Each line from the beginning of the data below through the line containing "Départements (908, 1846)" should be repeated exactly, please.
[[ Data open ]]
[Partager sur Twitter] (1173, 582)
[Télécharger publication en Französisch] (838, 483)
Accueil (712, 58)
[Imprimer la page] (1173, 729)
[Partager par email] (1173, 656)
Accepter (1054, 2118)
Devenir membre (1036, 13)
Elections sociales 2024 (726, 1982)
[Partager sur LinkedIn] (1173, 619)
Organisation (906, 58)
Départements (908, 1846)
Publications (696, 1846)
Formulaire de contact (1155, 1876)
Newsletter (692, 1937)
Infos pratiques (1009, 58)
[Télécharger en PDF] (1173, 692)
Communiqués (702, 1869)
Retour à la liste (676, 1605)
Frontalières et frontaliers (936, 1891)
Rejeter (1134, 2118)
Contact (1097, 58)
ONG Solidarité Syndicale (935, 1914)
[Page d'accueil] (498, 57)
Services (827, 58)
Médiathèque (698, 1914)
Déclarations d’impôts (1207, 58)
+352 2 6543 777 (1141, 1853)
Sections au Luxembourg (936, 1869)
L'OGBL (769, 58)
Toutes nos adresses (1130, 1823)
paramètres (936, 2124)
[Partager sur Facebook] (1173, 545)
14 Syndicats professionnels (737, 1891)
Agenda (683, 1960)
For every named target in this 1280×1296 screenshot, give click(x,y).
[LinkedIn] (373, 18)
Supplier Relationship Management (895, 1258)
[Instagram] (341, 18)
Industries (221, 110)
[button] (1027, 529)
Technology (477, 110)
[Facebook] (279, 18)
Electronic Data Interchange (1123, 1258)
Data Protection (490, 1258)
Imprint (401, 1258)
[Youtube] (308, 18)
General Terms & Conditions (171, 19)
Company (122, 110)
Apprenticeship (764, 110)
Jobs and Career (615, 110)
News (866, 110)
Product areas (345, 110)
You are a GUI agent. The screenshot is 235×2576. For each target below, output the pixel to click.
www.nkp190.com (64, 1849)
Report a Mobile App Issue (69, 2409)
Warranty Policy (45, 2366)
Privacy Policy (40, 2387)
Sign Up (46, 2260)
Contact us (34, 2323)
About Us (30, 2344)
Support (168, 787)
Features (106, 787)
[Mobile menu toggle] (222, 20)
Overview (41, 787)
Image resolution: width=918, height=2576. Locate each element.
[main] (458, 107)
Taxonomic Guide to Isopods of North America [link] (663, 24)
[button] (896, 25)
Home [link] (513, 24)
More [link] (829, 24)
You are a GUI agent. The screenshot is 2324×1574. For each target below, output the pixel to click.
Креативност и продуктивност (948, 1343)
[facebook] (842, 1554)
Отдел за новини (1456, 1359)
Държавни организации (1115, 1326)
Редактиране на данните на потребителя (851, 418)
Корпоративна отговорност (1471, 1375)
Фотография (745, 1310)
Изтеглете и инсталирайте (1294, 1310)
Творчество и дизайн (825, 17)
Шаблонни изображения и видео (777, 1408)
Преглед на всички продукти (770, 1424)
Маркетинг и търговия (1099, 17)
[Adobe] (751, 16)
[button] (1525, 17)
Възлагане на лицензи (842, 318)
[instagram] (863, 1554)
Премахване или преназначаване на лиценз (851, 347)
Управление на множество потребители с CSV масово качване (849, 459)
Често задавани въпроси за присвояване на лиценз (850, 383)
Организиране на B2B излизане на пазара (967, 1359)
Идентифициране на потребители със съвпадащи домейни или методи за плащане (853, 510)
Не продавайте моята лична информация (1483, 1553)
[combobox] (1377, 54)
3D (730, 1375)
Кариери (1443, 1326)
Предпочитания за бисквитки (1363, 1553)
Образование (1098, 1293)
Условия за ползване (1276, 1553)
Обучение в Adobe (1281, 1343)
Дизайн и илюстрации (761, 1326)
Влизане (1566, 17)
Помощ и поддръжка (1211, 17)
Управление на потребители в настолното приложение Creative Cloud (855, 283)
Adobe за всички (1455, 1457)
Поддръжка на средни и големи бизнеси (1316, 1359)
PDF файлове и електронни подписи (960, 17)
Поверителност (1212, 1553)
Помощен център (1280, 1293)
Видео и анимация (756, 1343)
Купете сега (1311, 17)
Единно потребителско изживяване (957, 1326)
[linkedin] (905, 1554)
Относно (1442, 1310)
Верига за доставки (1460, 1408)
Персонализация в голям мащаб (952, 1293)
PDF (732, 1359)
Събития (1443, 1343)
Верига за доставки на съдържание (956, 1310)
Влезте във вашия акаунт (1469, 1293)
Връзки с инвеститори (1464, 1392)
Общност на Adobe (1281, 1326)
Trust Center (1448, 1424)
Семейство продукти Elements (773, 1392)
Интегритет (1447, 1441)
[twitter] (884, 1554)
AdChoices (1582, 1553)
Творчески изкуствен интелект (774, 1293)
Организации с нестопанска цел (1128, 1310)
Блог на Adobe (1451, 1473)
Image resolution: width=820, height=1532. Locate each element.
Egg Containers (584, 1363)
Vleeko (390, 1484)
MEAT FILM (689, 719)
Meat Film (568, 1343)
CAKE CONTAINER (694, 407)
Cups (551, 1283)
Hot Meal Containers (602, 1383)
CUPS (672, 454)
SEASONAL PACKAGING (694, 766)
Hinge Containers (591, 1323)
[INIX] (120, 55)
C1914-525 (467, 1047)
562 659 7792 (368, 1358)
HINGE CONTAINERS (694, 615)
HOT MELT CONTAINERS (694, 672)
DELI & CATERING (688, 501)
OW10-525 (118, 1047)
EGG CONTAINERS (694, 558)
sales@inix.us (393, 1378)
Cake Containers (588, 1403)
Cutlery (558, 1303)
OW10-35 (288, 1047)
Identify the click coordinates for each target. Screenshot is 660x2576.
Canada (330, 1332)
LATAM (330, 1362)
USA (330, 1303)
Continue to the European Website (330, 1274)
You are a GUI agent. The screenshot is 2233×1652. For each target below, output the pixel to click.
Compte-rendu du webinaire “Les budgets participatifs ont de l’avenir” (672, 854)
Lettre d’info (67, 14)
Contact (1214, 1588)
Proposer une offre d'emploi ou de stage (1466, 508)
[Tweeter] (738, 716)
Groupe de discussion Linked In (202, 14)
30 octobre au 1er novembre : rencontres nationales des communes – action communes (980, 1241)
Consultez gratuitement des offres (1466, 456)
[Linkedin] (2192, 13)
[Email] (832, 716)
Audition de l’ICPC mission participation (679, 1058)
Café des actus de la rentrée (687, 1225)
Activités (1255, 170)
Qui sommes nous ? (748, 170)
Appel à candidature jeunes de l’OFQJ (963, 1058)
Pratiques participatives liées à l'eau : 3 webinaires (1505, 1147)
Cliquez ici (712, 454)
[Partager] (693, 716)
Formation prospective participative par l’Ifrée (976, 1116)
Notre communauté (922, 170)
[[ Data closed ]]
Result of the exercise.
[Partager sur Twitter] (1173, 582)
[Télécharger publication en Französisch] (838, 483)
Accueil (712, 58)
[Imprimer la page] (1173, 729)
[Partager par email] (1173, 656)
Accepter (1054, 2118)
Devenir membre (1036, 13)
Elections sociales 2024 (726, 1982)
[Partager sur LinkedIn] (1173, 619)
Organisation (906, 58)
Départements (908, 1846)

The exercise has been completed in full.